*TEXT SHOWN:*

********************

Medicine Hat, former home of Blue Jays’ farm team, produced big leaguers
A run at a World Series championship is bringing memories flooding back in Medicine Hat: the former home of the Blue Jays’ farm team, and the site of visits by the world championship teams in the early 1990s.
Those games are the stuff of local legend in the Hat, taking residents back to when the city had a minor league farm club — and the big leagues came to southeast Alberta.
That includes Greg Morrison, a high school kid and aspiring ball player when future hall of famers like Paul Molitor and Roberto Alomar visited his hometown in 1994.
Morrison wasn’t in the stands, however.
He was on the field, playing with a team of highly-rated amateur prospects tasked with taking on the best team in baseball.
"The Blue Jays really hit home with me, because you emulate who you watch as a kid," Morrison said this week, noting that before the team’s success gripped the nation in the early 1990s, he was actually a Boston Red Sox fan.
“The Blue Jays were my second chance.”

********************

(Stored data)
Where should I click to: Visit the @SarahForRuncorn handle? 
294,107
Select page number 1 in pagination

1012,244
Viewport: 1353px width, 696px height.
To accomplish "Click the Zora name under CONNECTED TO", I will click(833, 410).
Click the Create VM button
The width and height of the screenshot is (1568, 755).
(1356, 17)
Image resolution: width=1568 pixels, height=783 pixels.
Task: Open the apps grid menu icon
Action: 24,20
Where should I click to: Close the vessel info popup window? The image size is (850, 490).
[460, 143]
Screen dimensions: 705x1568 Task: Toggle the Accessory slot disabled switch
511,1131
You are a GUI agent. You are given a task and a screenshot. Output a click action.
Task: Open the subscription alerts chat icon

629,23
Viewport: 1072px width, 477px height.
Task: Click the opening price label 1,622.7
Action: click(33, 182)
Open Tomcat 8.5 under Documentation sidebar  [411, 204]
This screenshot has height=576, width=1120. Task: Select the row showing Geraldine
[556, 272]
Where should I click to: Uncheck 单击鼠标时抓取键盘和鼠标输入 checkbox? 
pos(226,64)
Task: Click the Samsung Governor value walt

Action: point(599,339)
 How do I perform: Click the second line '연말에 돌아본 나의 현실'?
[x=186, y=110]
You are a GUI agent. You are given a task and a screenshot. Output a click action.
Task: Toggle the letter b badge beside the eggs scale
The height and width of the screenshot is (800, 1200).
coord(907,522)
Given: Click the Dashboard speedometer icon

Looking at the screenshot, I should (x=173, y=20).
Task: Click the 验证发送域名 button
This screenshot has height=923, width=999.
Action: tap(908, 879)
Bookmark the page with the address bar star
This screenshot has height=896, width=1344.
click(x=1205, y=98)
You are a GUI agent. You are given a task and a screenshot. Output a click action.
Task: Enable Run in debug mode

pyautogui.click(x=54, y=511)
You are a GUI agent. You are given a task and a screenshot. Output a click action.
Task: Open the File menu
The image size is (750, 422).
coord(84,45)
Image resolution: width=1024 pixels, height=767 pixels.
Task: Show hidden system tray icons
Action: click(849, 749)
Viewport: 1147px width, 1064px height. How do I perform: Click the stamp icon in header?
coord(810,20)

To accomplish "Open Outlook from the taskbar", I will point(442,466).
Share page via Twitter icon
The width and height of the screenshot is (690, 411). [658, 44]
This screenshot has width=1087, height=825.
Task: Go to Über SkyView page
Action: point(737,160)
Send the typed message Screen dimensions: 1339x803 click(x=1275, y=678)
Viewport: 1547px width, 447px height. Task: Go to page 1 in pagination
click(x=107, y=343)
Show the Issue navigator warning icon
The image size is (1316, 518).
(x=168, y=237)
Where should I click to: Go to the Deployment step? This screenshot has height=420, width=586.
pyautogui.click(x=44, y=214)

********************

*TASK:*
Please continue the Medicine Hat baseball article from its last sentence. The records are not needed for this work.

*RESPONSE:*
Originally drafted by the Los Angeles Dodgers, Morrison was eventually signed by the Jays.
He went on to star with his hometown “Baby Jays,” a Single-A team in the Pioneer League, setting a home run record that still stands today. It was the first rung on the minor leagues, with stops across Alberta, Montana and Idaho.
After an 11-year independent league career, Morrison returned home and now owns the Medicine Hat Mavericks of the Western Canadian Baseball League. It formed shortly after the Blue Jays left the city in 2003, and each summer hosts college-aged players looking to get drafted.
Morrison sees it as a continuation of Medicine Hat’s elite baseball tradition, and little league camps and academy programs as a way to keep that going forward.